On 29 April, 2015, three satellite observatories—NuSTAR, Hinode, and Solar Dynamics Observatory—all stared at our Sun. This image merges data from Nuclear Spectroscopic Telescope Array, or NuSTAR (high-energy x-rays shown in blue), Japan’s Hinode spacecraft (low-energy x-rays in green), and SDO (extreme UV in yellow and red). The blue-white NuSTAR data pinpoint the most energetic areas.
During a December, 2013, solar flare, three satellites watched a current sheet form. This animation shows four views of the flare from the Solar Dynamics Observatory, the Solar and Terrestrial Relations Observatory, and JAXA’s Hinode.

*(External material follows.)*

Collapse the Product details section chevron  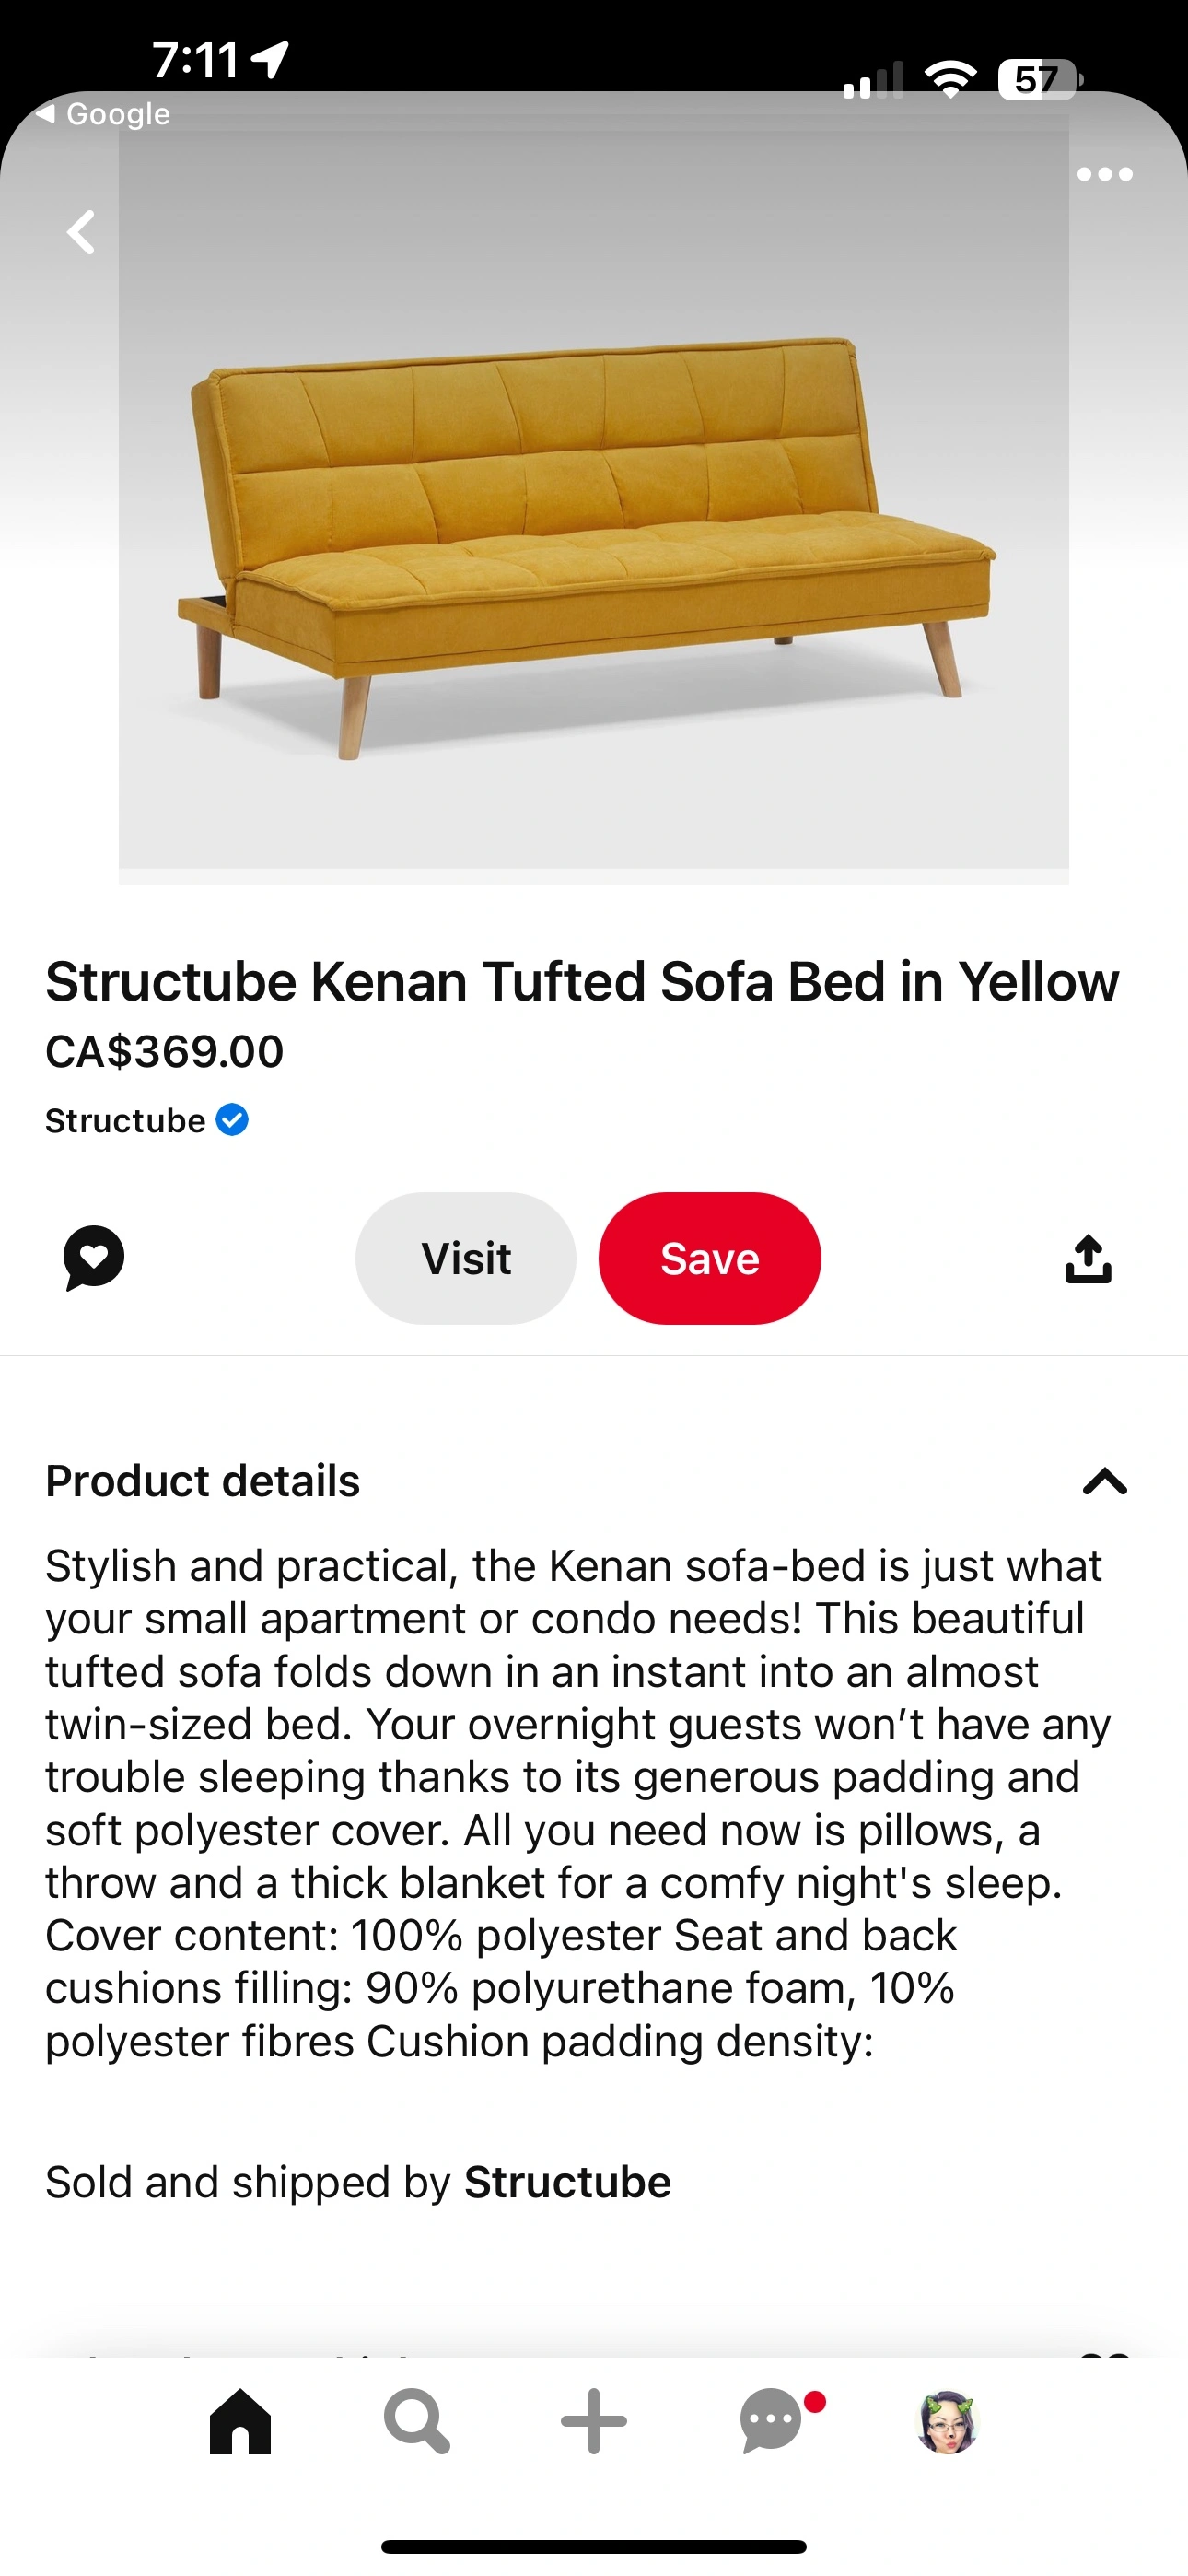(x=1104, y=1481)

The current sheet is a long, thin structure, especially visible in the views on the left. Those two animations depict light emitted by material with higher temperatures, so they better show the extremely hot current sheet.
A current sheet is a very fast, very flat flow of electrically-charged material, extremely thin compared to its length and width. Current sheets form when two oppositely-aligned magnetic fields come in close contact, creating very high magnetic force.
Venus is just crossing the edge of the Sun at the beginning of its recent transit in this image from the Hinode spacecraft. The thin ring of light seen surrounding the planet’s dark silhouette is sunlight refracted by Venus’ thick atmosphere.